In today's fast-paced world, sticking to a flip phone can be quite challenging, even with the best of intentions. The fear of missing out (FOMO) and the possibility of getting lost are genuine concerns. However, taking a more drastic approach to managing technological stress could prove to be a sustainable solution for individuals struggling with self-control over their devices.
According to Launspach, it's completely normal to struggle with sticking to tech boundaries. He compares it to trying to diet while having a bag of potato chips in the pantry; sooner or later, the urge to snack or scroll will kick in. He says, "It's much easier to eat healthily when there's no bag of chips" — or in this case, a smartphone — "in your kitchen, right?"
"Relying solely on self-control and discipline to change our digital habits is an uphill battle," he explains, highlighting the intentionally addictive nature of these devices and apps. Therefore, using a basic phone may be more effective in curbing mindless scrolling because the option simply isn't available."

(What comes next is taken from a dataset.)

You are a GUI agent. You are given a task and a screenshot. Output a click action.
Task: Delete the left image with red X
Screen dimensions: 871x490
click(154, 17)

If you're looking for a balanced approach to using smartphones, there are some strategies to consider. For instance, you can remove addictive apps from your home screen to make them less accessible. Setting your phone to "do not disturb" mode or muting alerts and group chats can also help when you need a break. Additionally, using apps that limit your time on social media and other distracting websites can be beneficial. It's also helpful to have a support system in place, such as implementing a no-phones-in-the-bedroom policy or agreeing to put devices away when meeting friends for lunch.
Kuburic says her own tech boundaries aren’t limited to owning a dumb phone: “My rules are pretty simple: No electronics in bed, no checking emails or work texts first thing in the morning — I allow myself time to make my bed, get ready, journal or at the very least have a cup of warm water with lemon — and no scrolling or working on my computer while eating lunch or dinner.”